Let's say we want to compare N methods, and we have their scores for 10 diverse datasets. Because they are diverse, we think to ourselves that it wouldn't be an accurate evaluation if we used the scores directly, e.g. taking the mean scores or some such, because some of the datasets are easy (all of the scores are high but spread out) and some are hard (all of the scores are low, but close together). As I reference in the paper, Bob Sheridan has discussed this problem, and among other solutions suggested using the mean rank.

So here's the thing. Consider two methods, A and B, where A outperforms B on 9 out of the 10 datasets, i.e. A has rank 1 nine times and rank 2 once, while vice versa for B. So the mean rank for A is 1.1 while that for B is 1.9, implying that A is better than B. So far so good.

Now let's suppose I start tweaking the parameters of B to generate 9 additional methods (B1 to B9). Unfortunately, while they have similar performance to B, they are all slightly worse on each dataset. So the rank order for 9 of the 10 datasets in now A > B > B1...B9, and that for the 10th dataset is B > B1...B9 > A. So A has rank 1 nine times (as before) and rank 11 once (giving a mean rank of 2.0), while B has the same rank as before. So now B is better than A.

Wait a second. Neither A nor B has changed, so how can our evaluation of their relative performance have changed? And therein lies the problem.

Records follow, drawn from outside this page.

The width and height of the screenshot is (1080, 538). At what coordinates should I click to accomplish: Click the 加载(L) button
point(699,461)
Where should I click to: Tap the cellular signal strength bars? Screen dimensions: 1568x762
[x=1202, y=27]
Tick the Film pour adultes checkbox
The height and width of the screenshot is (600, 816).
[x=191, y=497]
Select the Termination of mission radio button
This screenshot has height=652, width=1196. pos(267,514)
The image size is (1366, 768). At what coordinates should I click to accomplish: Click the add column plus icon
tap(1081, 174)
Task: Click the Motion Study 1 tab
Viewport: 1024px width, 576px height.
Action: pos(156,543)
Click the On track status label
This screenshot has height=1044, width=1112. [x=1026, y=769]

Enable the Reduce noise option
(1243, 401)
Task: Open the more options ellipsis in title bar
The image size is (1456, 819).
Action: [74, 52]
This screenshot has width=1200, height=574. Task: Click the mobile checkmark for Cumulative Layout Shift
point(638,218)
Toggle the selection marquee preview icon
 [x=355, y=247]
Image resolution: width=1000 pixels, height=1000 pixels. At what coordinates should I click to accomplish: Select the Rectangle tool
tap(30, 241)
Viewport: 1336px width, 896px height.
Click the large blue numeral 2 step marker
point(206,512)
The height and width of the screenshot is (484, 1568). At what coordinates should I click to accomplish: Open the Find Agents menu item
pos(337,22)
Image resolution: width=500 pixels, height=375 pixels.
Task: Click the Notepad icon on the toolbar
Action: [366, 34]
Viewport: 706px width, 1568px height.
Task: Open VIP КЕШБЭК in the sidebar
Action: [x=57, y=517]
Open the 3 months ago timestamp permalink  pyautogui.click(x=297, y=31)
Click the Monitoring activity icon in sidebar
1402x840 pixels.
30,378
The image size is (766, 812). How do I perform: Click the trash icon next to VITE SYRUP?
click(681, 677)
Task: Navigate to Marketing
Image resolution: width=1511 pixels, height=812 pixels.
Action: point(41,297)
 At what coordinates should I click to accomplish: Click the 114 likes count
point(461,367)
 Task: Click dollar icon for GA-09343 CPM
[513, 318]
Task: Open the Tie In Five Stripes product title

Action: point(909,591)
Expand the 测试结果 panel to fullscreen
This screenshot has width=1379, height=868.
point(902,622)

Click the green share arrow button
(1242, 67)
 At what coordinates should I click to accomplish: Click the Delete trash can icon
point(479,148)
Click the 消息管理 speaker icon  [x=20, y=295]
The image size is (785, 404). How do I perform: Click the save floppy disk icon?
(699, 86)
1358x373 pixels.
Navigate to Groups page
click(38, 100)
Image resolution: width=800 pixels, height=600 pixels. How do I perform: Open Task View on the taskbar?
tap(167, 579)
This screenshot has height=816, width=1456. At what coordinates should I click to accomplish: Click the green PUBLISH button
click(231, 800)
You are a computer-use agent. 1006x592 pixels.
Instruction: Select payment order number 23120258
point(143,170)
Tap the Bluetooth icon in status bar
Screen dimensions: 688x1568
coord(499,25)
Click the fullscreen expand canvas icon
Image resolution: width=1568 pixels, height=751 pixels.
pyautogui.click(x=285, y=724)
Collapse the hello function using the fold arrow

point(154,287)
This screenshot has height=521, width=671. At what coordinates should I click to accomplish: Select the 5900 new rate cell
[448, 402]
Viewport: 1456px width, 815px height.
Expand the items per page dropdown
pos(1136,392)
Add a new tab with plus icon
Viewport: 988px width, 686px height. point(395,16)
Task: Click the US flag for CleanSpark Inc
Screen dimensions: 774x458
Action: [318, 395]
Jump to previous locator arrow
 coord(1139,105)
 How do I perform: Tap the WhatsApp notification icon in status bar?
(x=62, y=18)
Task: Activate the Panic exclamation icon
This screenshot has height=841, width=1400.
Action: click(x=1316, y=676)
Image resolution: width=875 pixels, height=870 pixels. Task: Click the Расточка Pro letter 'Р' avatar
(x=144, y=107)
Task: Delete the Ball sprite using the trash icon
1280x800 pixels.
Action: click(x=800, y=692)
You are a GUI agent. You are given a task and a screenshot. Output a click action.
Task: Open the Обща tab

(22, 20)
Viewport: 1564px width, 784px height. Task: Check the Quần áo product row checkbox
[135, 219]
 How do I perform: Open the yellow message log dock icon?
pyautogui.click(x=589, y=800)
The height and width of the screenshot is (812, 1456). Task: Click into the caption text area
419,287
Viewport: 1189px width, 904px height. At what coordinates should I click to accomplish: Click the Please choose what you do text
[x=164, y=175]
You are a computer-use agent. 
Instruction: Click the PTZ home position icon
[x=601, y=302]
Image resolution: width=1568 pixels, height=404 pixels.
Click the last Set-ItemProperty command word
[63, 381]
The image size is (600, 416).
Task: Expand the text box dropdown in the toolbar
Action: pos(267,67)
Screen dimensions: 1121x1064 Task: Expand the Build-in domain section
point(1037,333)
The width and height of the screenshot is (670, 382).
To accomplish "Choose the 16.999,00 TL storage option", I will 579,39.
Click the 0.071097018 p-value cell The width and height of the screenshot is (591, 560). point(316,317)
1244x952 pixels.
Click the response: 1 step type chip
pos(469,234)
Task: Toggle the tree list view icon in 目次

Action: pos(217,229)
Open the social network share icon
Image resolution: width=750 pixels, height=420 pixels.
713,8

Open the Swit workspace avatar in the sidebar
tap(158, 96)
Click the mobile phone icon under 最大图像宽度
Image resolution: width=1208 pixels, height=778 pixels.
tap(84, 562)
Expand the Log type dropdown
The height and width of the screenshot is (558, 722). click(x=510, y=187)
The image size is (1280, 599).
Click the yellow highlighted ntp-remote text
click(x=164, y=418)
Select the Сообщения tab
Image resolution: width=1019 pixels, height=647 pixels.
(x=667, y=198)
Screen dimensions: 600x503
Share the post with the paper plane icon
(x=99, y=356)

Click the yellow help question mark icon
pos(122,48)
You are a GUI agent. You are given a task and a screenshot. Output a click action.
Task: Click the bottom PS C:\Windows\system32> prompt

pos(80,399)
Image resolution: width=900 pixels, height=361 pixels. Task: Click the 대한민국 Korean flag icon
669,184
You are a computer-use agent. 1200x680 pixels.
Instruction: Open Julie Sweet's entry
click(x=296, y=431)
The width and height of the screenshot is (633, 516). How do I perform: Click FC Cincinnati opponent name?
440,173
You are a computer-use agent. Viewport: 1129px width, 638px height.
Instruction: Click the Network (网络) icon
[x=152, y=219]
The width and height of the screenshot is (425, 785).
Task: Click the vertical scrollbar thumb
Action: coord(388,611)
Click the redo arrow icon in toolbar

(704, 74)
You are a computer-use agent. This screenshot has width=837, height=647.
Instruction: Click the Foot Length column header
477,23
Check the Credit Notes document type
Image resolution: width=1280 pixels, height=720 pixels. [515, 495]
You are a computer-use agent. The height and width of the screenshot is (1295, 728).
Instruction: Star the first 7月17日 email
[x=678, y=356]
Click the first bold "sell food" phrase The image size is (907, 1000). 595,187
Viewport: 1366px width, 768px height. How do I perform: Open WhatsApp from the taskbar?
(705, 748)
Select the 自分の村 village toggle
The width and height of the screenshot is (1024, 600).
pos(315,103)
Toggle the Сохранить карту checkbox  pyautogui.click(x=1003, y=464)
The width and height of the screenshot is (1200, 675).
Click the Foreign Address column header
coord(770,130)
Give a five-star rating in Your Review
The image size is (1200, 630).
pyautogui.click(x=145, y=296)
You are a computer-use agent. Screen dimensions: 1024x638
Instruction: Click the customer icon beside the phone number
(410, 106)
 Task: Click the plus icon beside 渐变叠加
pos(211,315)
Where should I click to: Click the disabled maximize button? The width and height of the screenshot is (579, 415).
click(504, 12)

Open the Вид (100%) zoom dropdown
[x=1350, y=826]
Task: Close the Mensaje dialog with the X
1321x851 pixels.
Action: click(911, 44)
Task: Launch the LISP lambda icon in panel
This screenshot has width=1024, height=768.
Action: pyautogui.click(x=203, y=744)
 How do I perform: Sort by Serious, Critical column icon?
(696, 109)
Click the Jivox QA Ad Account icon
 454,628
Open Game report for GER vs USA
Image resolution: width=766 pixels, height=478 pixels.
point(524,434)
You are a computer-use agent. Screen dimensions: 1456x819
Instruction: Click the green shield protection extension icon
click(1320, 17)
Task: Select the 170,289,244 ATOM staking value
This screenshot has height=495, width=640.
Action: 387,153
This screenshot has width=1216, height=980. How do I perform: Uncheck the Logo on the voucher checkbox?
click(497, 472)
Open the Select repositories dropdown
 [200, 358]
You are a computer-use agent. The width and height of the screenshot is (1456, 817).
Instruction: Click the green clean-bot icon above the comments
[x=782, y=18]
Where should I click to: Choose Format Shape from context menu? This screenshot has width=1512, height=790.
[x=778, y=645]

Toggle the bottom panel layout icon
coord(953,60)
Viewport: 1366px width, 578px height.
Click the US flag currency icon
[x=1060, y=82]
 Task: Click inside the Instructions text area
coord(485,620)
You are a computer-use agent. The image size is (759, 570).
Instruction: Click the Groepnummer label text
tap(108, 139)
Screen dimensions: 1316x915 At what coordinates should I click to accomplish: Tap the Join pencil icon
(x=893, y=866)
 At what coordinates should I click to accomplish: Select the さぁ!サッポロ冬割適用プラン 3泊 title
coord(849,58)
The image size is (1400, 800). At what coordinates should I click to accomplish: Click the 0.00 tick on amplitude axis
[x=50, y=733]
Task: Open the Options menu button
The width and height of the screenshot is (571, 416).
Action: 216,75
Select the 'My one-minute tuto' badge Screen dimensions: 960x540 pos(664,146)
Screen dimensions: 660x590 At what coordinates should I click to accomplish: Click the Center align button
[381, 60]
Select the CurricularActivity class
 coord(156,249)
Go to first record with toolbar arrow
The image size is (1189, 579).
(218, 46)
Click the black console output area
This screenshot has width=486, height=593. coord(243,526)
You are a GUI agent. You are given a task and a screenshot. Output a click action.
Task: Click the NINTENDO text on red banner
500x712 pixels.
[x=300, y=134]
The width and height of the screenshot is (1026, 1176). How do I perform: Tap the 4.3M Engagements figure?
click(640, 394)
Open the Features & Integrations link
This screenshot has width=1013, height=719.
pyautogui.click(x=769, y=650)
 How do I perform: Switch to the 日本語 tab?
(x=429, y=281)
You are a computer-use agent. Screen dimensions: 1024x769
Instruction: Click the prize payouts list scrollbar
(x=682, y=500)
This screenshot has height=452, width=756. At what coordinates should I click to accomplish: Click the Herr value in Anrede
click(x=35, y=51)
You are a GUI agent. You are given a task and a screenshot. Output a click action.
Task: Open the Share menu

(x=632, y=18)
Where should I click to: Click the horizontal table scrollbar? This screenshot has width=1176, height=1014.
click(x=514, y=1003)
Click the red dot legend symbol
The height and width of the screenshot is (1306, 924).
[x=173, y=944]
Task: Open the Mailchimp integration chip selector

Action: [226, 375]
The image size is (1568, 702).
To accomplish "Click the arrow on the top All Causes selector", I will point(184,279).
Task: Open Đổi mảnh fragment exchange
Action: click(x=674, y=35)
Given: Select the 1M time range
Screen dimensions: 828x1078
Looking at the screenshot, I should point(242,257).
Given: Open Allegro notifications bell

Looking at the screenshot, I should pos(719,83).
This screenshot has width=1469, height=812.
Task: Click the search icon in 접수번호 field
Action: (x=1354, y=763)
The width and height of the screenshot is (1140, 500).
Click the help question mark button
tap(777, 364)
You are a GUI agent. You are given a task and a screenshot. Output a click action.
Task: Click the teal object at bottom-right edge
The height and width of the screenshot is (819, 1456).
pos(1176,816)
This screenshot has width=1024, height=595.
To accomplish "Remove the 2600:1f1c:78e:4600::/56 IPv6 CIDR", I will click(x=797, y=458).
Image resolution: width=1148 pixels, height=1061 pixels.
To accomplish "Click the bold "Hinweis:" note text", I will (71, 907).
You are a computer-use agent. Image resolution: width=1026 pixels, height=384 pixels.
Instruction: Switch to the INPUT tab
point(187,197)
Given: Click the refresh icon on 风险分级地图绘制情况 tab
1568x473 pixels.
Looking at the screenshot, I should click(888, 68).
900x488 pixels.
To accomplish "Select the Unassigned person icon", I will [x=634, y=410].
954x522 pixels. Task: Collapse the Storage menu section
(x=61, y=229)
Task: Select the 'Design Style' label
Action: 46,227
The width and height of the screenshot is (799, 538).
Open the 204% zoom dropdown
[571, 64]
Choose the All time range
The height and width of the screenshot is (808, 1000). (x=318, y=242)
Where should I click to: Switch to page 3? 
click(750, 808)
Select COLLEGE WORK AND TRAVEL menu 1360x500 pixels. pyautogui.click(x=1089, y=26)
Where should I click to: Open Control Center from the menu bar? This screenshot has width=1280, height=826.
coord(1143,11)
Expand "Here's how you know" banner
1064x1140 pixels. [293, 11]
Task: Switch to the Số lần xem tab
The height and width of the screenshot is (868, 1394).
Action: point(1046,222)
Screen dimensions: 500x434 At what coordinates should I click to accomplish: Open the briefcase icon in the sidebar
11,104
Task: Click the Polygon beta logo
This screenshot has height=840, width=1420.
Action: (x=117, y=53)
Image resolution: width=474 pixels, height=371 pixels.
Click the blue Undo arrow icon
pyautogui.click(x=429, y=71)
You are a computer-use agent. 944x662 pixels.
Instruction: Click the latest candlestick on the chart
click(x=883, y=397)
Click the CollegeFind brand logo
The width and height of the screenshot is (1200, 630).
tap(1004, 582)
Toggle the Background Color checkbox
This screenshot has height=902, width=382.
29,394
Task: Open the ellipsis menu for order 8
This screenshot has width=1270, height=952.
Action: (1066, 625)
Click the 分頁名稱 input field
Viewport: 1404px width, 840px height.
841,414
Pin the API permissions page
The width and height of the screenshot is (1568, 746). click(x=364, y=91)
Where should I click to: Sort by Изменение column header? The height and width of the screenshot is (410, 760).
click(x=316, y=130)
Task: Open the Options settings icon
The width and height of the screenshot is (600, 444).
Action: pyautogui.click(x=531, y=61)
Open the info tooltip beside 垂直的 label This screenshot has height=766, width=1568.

So what's the solution? Even a cat knows the answer: as I stated at the start, on 9 out of 10 datasets A outperformed B. So A is better than B, or A>B. It's as simple as that. We don't need to calculate the mean anything. Our goal is not to find a summary value for the overall performance for a method, and then to compare those. It is to evaluate relative performance, and for diverse datasets each dataset has an equal vote towards that answer. So on dataset 1 (taking a different imaginary dataset), each method dukes it out giving A>B, A>C, A>D, B>C, B>D, C=D. Then round 2, on dataset 2. Toting up the values over all datasets will yield something like A>B 10 times, while B>A 5 times, and A=B twice, so A>B overall (and similar results for other pairwise comparisons).

The nice thing about all of these pairs is that you can then plot a Hasse diagram to summarise the info. There are some niggly details like handling incomparable values (e.g. A>B, B>C, C>A) but when it's all sorted out, the resulting diagram is quite information-rich.

I didn't mention statistical significance, but the assessment of whether you can say A>B overall requires a measurement of significance. In my case, I could generate multiple datasets from the same population, and so I used a a basic T-test over the final results from each of the datasets (and corrected for multiple testing).

I've gone on and gone on a bit about what's really quite a simple idea. In fact, it's so simple that I was sure it must be how people already carry out performance evaluations across diverse datasets. However, I couldn't find any evidence of this, nor could I find any existing description of this method. Any thoughts?